US Treasury warns of hung parliament

SterlingImage source, Getty Images

So the US Treasury has noticed there is a general election happening in Britain. This is what a report sent yesterday to Congress said about us:

"The potential for difficult coalition talks, and subsequently the design and implementation of economic policy, is broadly perceived as a material downside risk for businesses and investors".

Or as I mentioned earlier this week, sterling will continue to take the strain (the pound will fall) if investors become more concerned that weak and directionless government will be the consequence of the poll on 7 May.

Broadly, however, the US Treasury paints a positive picture of trends in the British economy - except for the widening to a record level in the current account deficit, the huge imbalance between the money we make from the rest of the world and what we pay the rest of the world (which I've been banging on about for many months).

However, although our deficit may be bad and unsustainable for us, it is imbalances in the other direction - the surpluses of Germany and China - that are of far greater concern in Washington.

Perhaps its big message is that "the global economy should not again rely on the United States to be the only engine of demand" and that "doing so will not lead to a pattern of strong, sustainable and balanced global growth, the very aim of the G20".

It is highly critical of Germany, China, Japan and Korea (in that order) for generating huge current account surpluses (or in the case of Japan, being likely to do so again, thanks to the falling oil price) due to their reliance for growth on exports, rather than domestic consumption and investment.

In other words, it implicitly accuses them of yet again exporting big debts to the rest of the world, to deficit countries like the UK and the US. And you'll recall it was the many years of such global imbalances in the boom years that pumped up debts in much of the west and that in turn was an important cause of the great 2008 crash and recession.
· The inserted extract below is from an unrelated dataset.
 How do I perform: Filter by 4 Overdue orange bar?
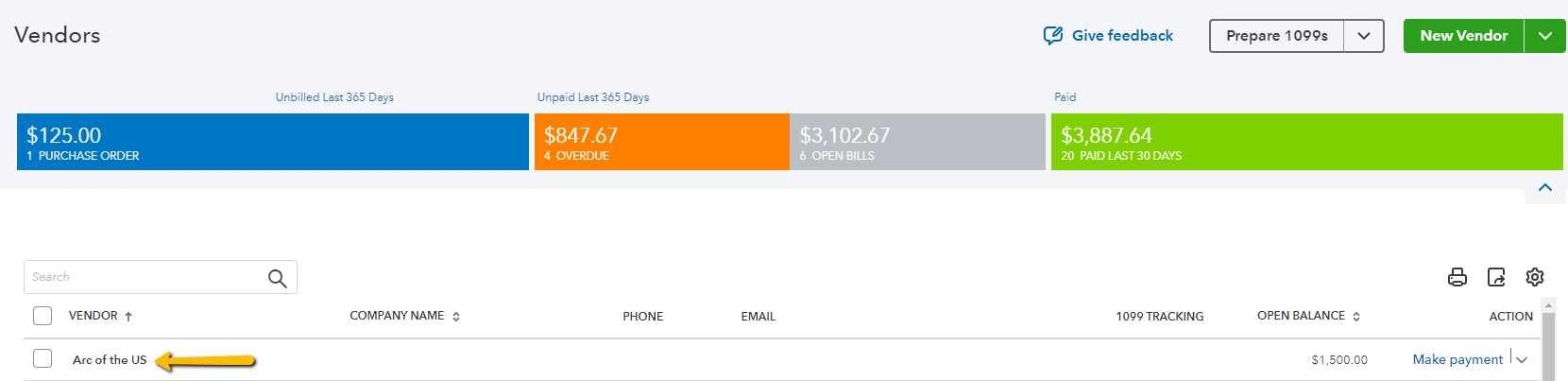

Here is what the Treasury says about Germany:

"The Netherlands and Germany have continued to run very large current account surpluses since 2011, with Germany's surplus growing to an unprecedented 7.8% of GDP in 2014 ($300bn) with oil prices pushing this higher".

In fact, it calculates that Germany's surplus could be $30bn higher this year simply as a direct consequence of the falling oil price and its reduced outlay on imported energy.
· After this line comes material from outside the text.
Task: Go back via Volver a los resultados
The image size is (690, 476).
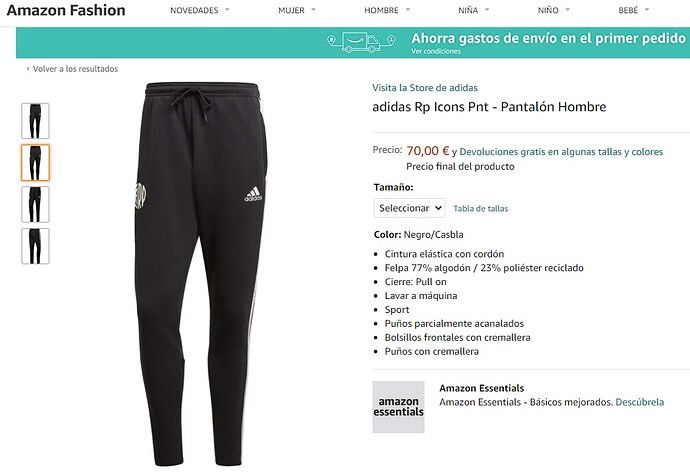Action: 72,69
Germany's huge surplus isn't just dangerous for the way it creates analogous deficits in countries such as the UK and US. It is also associated with the failure of the eurozone to emerge from its long years of slump.

The Treasury points out that domestic demand in Germany last year rose "only" 1.3%. And it argues that "key to the adjustment process" in the eurozone is "achieving stronger domestic demand growth", that "reducing stubbornly high unemployment will not be possible otherwise" and "achieving sustainable public finance will be more difficult as well".

Strikingly, this argument, that Germany's obsession with generating surpluses and refusal to stimulate domestic expenditure is needlessly and dangerously holding back recovery in the rest of the eurozone, was also made yesterday, external by the world's only celebrity finance minister, Greece's Yanis Varoufakis.

History probably shows, however, that Mrs Merkel is probably no more likely to take instruction on sound economics from a rich deficit country like America than one on the brink of collapse like Greece.